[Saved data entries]
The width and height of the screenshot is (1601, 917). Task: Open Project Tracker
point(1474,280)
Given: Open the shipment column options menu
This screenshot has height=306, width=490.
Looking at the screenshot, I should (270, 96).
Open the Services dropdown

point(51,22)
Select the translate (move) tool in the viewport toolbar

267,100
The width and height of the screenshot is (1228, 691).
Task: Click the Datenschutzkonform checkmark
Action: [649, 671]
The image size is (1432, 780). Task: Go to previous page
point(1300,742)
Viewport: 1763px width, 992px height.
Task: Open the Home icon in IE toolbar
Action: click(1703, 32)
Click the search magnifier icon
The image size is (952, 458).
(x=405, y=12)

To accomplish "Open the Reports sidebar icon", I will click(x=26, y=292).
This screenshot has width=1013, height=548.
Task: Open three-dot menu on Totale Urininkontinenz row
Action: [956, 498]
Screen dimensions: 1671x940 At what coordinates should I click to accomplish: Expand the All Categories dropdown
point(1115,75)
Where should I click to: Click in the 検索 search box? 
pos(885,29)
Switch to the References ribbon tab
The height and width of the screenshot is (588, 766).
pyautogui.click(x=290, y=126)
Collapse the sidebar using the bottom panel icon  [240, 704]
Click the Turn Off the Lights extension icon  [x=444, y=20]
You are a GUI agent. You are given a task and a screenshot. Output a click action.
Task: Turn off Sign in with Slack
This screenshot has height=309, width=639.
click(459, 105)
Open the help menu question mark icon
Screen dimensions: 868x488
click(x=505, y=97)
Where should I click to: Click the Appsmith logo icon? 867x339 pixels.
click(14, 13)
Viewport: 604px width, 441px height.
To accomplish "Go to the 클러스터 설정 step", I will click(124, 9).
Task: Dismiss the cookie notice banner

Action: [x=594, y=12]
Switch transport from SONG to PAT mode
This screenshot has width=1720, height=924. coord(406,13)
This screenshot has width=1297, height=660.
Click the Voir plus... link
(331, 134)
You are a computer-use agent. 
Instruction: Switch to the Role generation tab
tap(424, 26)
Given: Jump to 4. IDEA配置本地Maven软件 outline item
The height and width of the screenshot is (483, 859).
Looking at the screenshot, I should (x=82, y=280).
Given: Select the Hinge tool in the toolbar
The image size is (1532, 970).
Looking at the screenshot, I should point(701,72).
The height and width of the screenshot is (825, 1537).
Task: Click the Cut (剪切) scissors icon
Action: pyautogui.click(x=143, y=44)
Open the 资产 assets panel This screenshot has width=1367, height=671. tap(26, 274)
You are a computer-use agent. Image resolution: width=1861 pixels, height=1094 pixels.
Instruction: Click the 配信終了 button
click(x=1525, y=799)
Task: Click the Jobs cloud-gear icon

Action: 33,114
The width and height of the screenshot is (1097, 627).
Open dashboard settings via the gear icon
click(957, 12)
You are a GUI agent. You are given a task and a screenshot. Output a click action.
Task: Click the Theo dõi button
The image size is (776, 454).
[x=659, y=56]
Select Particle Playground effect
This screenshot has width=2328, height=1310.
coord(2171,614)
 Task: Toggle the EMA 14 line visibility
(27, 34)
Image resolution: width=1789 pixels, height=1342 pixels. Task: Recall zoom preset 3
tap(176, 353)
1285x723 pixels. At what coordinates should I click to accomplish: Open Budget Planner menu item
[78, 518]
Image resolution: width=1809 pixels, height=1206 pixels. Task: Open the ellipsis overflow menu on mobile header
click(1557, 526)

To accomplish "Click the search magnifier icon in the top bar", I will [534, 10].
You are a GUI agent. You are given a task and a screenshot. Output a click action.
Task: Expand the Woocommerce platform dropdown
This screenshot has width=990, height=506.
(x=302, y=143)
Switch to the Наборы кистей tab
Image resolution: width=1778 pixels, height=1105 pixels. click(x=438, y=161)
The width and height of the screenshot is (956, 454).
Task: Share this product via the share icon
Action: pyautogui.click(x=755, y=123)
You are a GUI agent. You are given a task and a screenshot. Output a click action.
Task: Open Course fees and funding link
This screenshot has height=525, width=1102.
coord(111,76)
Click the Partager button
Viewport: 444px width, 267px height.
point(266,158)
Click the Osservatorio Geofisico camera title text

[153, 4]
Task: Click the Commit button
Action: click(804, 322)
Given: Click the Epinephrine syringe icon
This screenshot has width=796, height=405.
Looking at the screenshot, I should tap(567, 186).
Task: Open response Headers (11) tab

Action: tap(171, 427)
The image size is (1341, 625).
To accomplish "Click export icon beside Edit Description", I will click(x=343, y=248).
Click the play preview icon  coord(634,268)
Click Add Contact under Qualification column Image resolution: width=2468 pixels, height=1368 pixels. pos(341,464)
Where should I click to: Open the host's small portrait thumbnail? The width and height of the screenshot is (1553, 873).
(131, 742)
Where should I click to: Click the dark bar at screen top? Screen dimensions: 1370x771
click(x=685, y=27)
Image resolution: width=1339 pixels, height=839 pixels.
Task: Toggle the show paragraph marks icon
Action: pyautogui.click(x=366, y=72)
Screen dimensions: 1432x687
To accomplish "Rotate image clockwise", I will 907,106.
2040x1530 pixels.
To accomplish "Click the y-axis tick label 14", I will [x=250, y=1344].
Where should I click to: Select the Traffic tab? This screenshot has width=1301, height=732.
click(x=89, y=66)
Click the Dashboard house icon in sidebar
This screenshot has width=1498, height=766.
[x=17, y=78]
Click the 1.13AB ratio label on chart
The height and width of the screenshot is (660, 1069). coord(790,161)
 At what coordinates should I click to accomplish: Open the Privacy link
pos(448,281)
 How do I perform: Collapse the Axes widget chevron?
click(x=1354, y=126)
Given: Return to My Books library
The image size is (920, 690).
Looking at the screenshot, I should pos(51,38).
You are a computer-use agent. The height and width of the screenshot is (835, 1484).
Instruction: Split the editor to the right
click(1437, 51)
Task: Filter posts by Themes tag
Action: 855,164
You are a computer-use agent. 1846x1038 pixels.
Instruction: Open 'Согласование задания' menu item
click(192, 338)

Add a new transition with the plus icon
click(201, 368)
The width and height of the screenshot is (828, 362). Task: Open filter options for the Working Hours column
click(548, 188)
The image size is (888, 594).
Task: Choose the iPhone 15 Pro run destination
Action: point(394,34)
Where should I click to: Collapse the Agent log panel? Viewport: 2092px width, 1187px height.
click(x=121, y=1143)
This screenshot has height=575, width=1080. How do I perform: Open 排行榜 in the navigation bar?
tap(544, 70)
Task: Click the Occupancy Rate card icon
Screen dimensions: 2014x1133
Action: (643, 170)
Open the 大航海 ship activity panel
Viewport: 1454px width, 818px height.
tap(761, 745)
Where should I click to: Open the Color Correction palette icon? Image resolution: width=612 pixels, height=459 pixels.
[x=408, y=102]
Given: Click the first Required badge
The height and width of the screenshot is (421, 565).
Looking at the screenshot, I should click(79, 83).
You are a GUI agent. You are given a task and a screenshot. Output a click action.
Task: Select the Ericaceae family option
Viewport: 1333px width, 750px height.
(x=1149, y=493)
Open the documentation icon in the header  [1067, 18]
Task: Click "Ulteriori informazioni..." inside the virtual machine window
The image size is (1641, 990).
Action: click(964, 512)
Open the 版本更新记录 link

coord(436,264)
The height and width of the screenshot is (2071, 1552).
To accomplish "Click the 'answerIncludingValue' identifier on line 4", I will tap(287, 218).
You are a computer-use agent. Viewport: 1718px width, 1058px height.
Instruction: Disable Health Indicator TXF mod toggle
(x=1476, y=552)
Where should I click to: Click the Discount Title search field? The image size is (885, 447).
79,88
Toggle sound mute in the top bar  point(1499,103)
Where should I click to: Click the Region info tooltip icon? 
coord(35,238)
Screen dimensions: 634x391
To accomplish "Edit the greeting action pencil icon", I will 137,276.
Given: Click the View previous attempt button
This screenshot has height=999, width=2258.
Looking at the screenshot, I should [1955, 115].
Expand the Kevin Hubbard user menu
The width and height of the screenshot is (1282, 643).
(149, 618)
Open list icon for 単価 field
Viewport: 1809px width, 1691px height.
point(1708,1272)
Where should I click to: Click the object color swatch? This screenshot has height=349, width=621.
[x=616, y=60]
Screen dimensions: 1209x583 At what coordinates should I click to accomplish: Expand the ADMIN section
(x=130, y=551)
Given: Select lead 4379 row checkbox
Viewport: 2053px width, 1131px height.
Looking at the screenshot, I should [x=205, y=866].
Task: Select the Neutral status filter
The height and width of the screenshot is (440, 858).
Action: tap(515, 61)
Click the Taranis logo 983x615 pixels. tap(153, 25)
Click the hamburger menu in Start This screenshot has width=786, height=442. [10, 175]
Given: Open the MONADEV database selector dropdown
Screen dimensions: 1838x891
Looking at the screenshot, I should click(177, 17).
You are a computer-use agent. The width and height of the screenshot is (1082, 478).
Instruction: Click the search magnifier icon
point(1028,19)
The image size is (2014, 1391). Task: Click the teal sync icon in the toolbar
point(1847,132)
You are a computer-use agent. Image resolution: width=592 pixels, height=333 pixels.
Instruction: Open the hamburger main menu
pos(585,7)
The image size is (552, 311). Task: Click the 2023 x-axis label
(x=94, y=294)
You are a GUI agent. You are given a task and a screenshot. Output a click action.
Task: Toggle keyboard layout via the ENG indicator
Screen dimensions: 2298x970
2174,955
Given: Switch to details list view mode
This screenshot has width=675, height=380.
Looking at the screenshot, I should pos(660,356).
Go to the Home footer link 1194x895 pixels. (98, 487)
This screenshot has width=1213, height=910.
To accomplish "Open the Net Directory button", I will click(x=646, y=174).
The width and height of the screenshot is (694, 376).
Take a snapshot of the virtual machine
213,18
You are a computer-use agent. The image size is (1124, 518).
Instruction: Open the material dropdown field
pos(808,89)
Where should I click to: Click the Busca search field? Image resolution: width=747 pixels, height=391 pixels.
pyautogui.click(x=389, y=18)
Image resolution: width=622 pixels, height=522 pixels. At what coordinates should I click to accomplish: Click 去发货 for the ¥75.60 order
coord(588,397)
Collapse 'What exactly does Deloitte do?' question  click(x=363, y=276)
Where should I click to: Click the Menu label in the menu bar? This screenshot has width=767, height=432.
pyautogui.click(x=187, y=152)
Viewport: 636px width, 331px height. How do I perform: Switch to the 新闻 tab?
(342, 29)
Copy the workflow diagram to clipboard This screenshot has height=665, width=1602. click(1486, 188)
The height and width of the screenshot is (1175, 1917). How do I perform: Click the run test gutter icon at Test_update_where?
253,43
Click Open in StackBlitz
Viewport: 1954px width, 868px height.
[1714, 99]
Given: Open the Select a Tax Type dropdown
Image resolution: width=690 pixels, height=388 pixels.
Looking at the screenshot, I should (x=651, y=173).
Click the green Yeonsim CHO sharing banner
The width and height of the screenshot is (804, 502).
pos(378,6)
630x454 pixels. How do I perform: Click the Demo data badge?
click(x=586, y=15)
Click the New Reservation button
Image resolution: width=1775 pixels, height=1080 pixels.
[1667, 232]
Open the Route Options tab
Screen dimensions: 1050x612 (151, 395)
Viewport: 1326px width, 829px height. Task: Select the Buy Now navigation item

What to work on:
What is the number of lines in the records that hold the word "question"? Answer with that number by itself.

Task output:
2